Revise the data from the line containing "The width and" up to and including the line containing "center [1237, 669].", replacing "height" with "length" and leaving everything else unchanged.

===== Supplied records =====

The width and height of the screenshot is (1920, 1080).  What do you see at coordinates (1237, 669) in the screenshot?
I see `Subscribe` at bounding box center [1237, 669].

=====
===== Supplied records =====

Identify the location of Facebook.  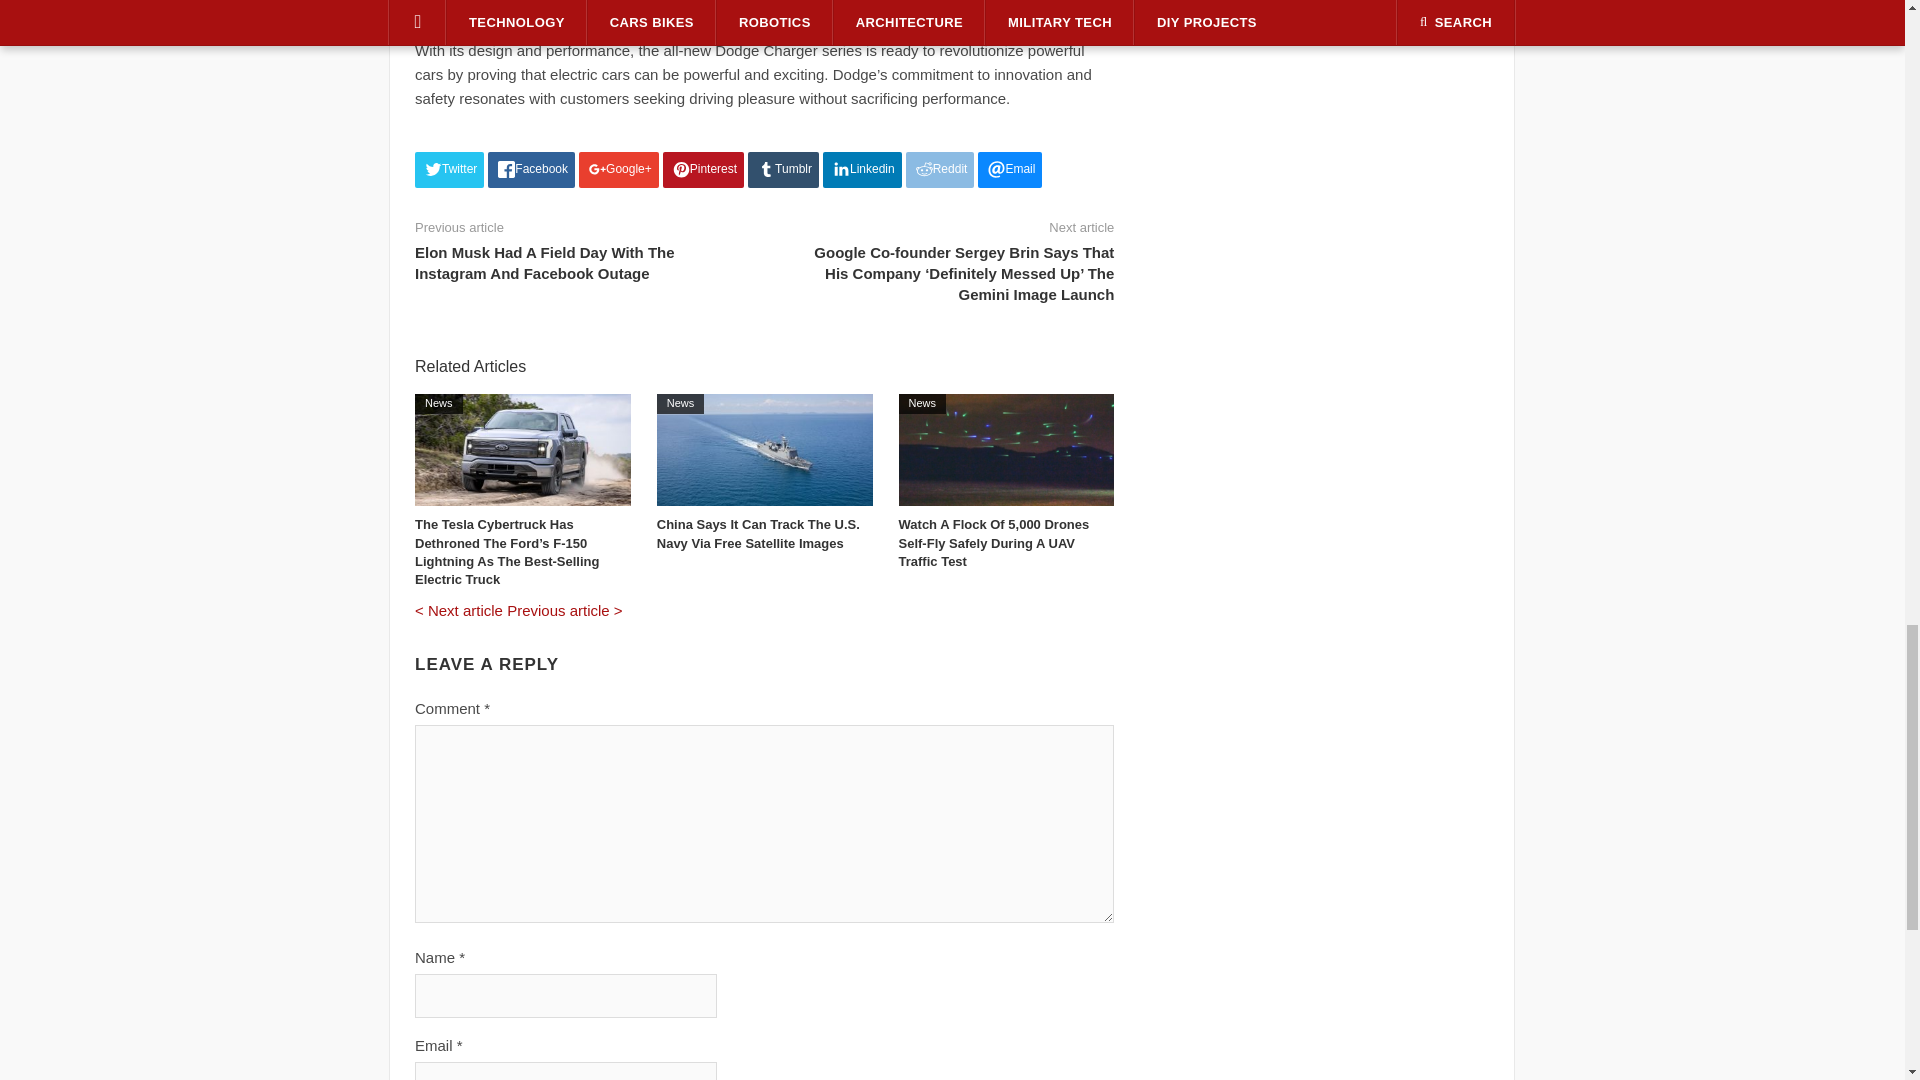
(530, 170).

=====
===== Supplied records =====

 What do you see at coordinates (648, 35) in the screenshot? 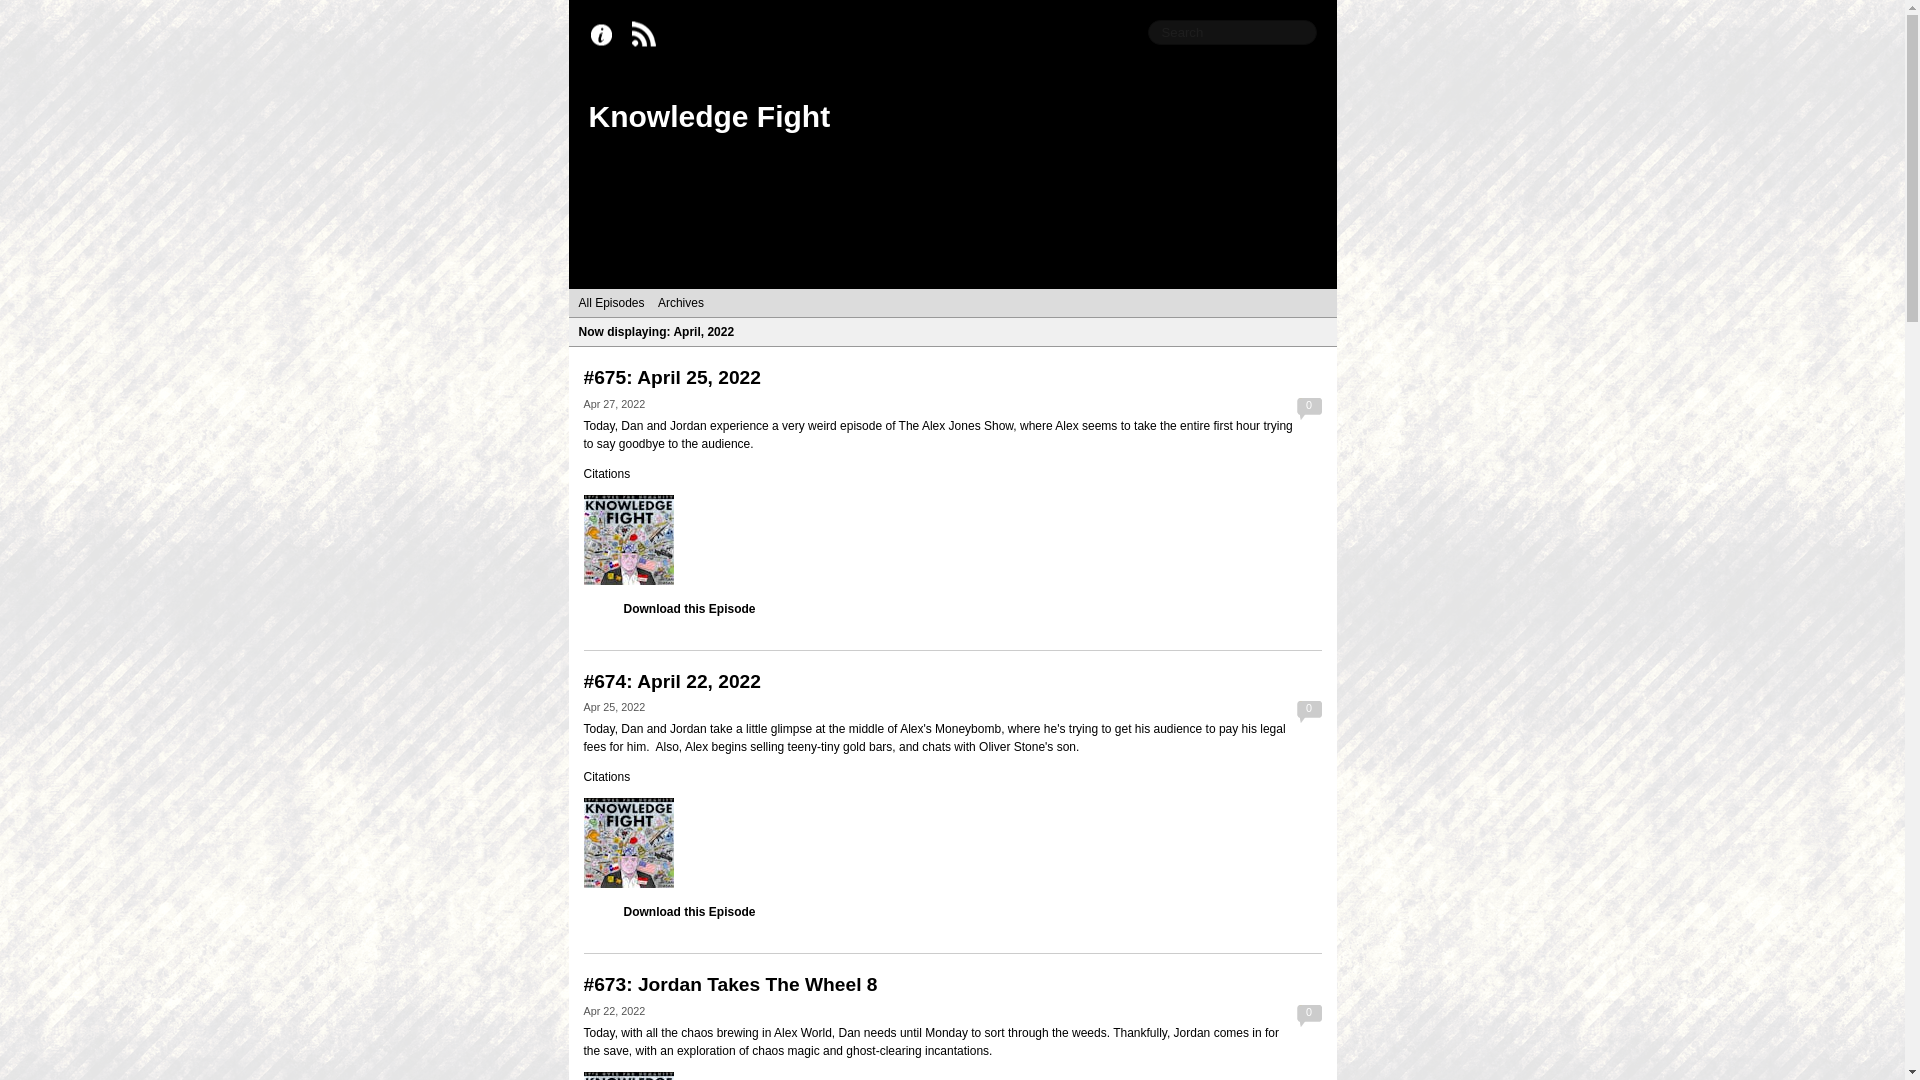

=====

[Response to this exercise]
The width and length of the screenshot is (1920, 1080).  What do you see at coordinates (1237, 669) in the screenshot?
I see `Subscribe` at bounding box center [1237, 669].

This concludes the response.